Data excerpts
□ □ □ □
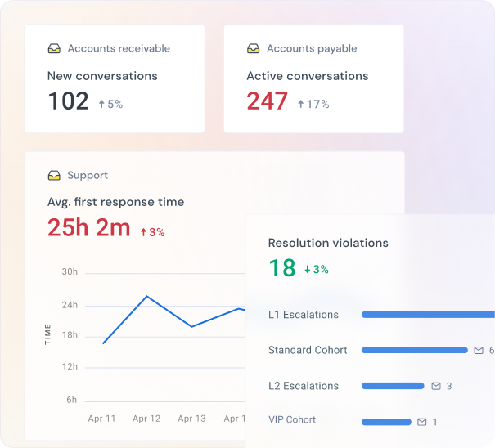Viewport: 495px width, 448px height.
Task: Select the Standard Cohort progress bar
Action: tap(414, 351)
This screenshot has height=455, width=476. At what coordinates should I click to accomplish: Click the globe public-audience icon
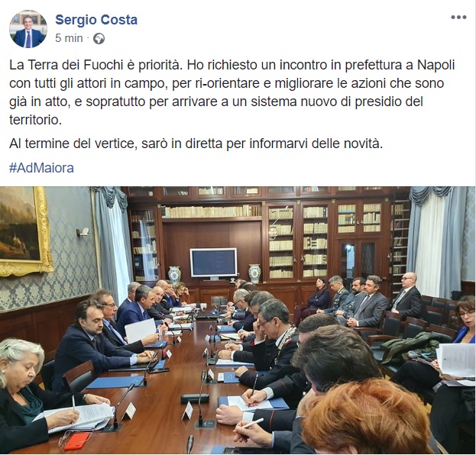point(99,39)
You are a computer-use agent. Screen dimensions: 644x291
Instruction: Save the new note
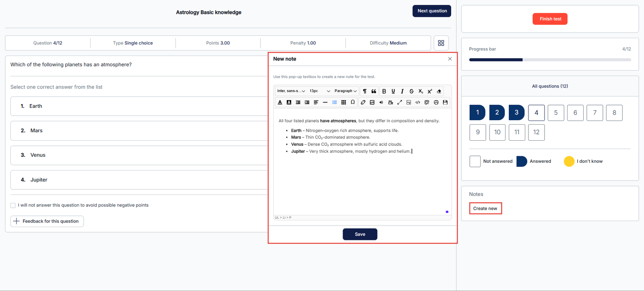tap(360, 234)
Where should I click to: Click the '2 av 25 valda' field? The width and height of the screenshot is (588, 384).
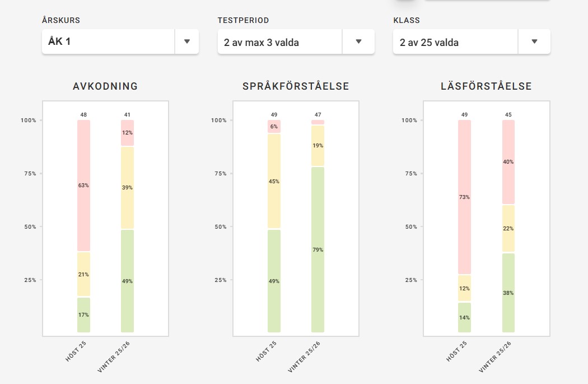pyautogui.click(x=455, y=42)
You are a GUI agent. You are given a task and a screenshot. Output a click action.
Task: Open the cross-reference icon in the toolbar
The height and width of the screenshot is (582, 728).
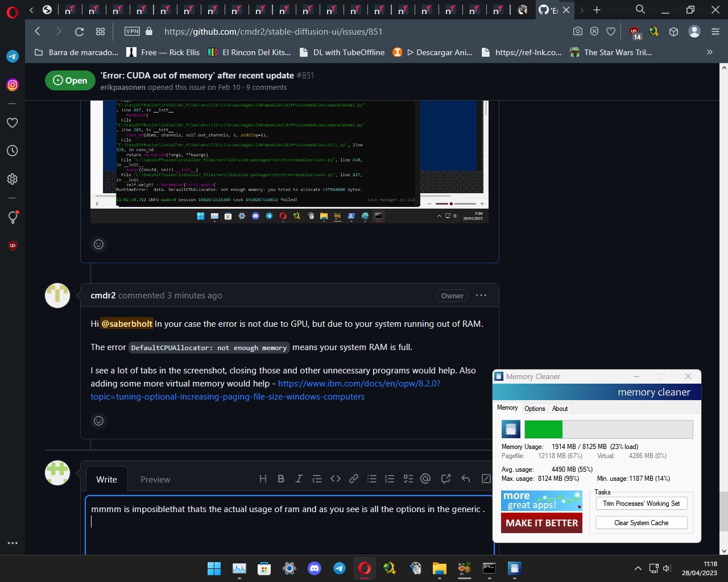coord(445,479)
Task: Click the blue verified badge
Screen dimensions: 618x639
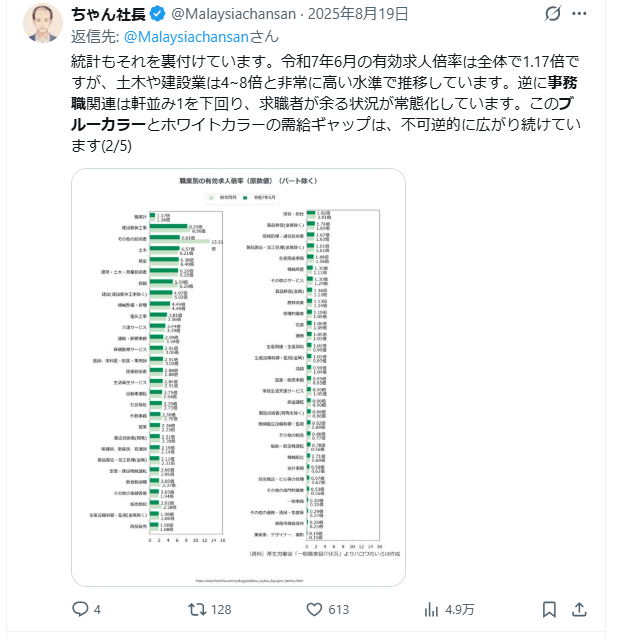Action: click(156, 14)
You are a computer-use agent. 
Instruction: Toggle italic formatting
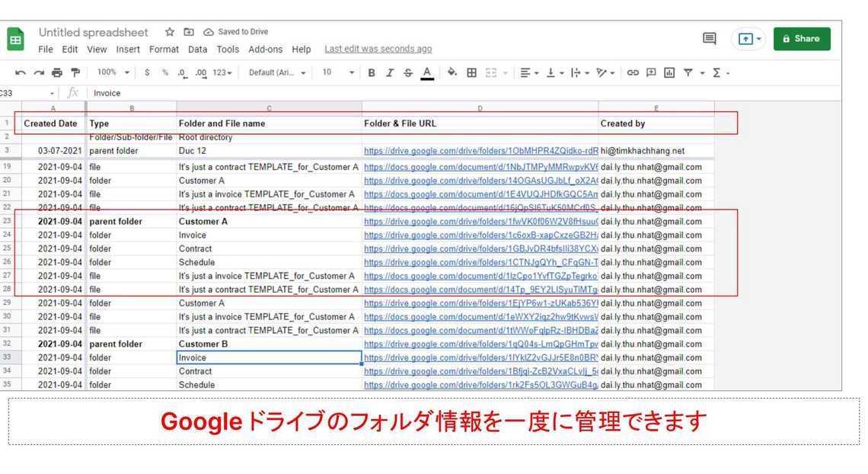(390, 73)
□ □ □ □
The lines above that hold "agent" are the result; show every one of them.

You are a computer-use agent. Screen dimensions: 644x291
You are a GUI agent. You are given a task and a screenshot. Output a click action.
You are a computer-use agent. 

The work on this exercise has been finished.